─── RECORDS PROVIDED ───

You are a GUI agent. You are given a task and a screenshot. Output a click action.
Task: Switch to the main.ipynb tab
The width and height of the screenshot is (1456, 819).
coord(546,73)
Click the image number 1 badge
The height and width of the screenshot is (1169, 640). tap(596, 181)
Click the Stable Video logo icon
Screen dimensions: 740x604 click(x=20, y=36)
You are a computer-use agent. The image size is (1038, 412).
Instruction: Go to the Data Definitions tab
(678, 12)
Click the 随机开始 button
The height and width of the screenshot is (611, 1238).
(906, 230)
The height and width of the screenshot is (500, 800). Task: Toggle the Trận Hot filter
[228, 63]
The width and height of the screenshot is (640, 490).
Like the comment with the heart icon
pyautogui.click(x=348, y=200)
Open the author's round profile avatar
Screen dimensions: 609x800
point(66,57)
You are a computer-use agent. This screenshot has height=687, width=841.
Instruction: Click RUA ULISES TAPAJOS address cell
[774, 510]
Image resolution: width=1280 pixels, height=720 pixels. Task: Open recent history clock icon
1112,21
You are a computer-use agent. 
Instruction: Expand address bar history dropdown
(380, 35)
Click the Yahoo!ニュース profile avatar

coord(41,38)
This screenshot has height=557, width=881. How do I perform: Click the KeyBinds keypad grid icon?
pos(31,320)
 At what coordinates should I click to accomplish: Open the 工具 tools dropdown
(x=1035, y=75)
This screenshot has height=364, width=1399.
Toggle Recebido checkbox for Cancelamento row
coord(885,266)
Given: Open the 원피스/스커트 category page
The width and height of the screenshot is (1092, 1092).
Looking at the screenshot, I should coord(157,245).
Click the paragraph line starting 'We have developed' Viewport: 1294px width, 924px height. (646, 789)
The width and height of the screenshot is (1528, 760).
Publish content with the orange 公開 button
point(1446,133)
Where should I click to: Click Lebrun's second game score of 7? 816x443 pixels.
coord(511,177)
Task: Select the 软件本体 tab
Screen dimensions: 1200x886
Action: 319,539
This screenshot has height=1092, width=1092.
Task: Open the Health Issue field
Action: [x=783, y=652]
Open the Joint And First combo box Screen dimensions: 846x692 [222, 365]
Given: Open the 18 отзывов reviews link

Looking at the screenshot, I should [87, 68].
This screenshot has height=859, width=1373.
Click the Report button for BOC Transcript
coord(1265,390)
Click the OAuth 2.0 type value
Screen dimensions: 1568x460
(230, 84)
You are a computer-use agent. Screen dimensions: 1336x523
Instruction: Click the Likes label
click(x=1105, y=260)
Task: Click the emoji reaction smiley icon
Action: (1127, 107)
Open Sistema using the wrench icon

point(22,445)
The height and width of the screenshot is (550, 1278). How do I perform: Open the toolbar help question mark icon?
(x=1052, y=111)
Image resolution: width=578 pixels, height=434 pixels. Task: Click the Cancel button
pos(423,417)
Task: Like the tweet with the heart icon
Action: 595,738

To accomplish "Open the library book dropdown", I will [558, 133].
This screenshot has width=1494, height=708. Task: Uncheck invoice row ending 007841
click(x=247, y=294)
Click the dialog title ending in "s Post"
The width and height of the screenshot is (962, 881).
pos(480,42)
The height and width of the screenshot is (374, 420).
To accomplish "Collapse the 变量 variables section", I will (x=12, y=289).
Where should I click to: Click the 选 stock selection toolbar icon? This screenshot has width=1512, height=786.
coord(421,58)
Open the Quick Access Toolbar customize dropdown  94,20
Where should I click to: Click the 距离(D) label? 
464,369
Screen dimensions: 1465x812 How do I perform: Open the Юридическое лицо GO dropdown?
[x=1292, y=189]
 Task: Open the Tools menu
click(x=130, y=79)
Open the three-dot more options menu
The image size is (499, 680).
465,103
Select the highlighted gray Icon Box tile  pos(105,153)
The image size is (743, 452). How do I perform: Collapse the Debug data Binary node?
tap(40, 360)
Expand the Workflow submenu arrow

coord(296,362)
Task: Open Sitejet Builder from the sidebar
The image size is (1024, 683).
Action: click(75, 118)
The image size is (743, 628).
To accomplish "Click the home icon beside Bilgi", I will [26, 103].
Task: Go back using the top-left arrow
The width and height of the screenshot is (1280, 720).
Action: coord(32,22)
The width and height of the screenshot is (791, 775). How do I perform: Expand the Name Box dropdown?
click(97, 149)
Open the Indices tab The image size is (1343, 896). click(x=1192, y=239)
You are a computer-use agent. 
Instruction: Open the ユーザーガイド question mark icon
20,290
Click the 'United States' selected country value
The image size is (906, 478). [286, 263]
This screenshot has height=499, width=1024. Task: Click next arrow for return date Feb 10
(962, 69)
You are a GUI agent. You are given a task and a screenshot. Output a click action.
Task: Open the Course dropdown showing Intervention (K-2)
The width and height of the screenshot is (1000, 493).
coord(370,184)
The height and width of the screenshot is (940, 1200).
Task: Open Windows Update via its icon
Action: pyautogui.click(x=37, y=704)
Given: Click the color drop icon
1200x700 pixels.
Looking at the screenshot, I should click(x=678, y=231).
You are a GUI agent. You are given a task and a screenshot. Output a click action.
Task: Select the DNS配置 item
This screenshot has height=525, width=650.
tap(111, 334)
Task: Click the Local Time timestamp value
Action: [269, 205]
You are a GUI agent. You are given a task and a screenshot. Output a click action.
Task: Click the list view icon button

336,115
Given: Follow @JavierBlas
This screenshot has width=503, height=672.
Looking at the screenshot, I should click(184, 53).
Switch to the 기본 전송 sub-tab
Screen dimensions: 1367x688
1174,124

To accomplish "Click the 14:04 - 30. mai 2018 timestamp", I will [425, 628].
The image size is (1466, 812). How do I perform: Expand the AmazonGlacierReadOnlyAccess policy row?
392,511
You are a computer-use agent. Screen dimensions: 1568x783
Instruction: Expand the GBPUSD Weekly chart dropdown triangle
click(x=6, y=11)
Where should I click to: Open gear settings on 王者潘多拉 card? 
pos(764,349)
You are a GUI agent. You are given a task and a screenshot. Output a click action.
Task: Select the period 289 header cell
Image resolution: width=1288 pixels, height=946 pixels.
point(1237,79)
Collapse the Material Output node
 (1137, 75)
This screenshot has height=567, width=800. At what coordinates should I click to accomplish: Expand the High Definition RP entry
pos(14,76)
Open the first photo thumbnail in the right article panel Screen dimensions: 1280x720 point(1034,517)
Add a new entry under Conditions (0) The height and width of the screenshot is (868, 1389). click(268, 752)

───

◆ **EXERCISE BRIEF**
Say how many lines above contain "Switch", and give no words besides the number.

◆ **EXERCISE ANSWER**
2